Alıştırma Yönergesi: Uysallar ailesini anlatan dizi hakkındaki aşağıdaki yorumu kaldığı yerden sürdürün.

• herkes kaç bölüm izlediğini yazmış ben de yazayım. dün ilk dört bölümü izledim. dizi tek koldan değil bir kaç farklı koldan ilerliyor. aile olmayı beceremeyen bir aile var karşımızda. ironik olarak da uysallar ailesi olarak kamera önüne geçiyorlar bir sanat projesi için. dizi de türkiye'nin bir kesimi çok iyi anlatılmış (sanırım). sanırım diyorum çünkü maslaktaki plazlarda çalışan akşam ise çılgınca göğe doğru uzanan rezidanslarına dönen bu insanları ben şahsen çok tanımıyorum. zaman zaman karşılaştım mı evet. ama dediğim gibi aşırı bildiğim bir sosyolojik kesim değil. neden iyi anlatılmış diyorum iki sebebi var
    1) çünkü bu kesimin anlatıldığı bir çok şeyi defalarca izledim ve bu dizide onları izlerken bulamadığım o organikliği buldum. karşılaştığım bir kaç örnekle eşleştirince evet uyuyorlar.

Çıkarılan Malzeme:
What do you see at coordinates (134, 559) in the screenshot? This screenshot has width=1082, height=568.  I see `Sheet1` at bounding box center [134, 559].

==

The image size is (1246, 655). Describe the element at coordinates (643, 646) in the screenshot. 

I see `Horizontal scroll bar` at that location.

Cevap:
    2) yönetmen ve senaristin geçmişleri de itibariyle anlattıkları şeyleri uzun süre gözlemleme şansı bulduğunu düşünüyorum. bir şeyler yazan herkes bilir ki gözlemlemediğin şeyleri yazman çok zordur. ancak fantastike kaçabilirsin ki bu da hayal gücün demektir. orda da sen istesen de istemesen de hayal gücünü hayatın ve gözlemlerin kısmen şekillendiriyor. yukarıda da dediğim gibi eğer daha önce hayatlarına tanık olmadığın bir kitleyi anlatmaya kalkarsan çiğ durur. en anlamayan adam bile burada bir gariplik var der.
    dizinin genel haline gelelim. istiklal gayet güzel yansıtılmış, bir yandan şehire çöken bir sis var ki bunun da hem sembolik hem de gerçek bir anlam taşıdığını düşünüyorum. yazının ilerisinde geleceğim oraya. artan suç oranları ve sokaktaki emniyet güçlerinin fazlalığı hemen ilk aşamada göze çarpıyor. insanların bütün bu olanlar içerisindeki yılmışlığı ve umursamazlığı da gözler önünde.
    dizinin bir yandan cyperpunk bir havası varken bir yandan da günümüzü yansıtıyor. belki artık cyperpunk olmuşuzdur bilemiyorum.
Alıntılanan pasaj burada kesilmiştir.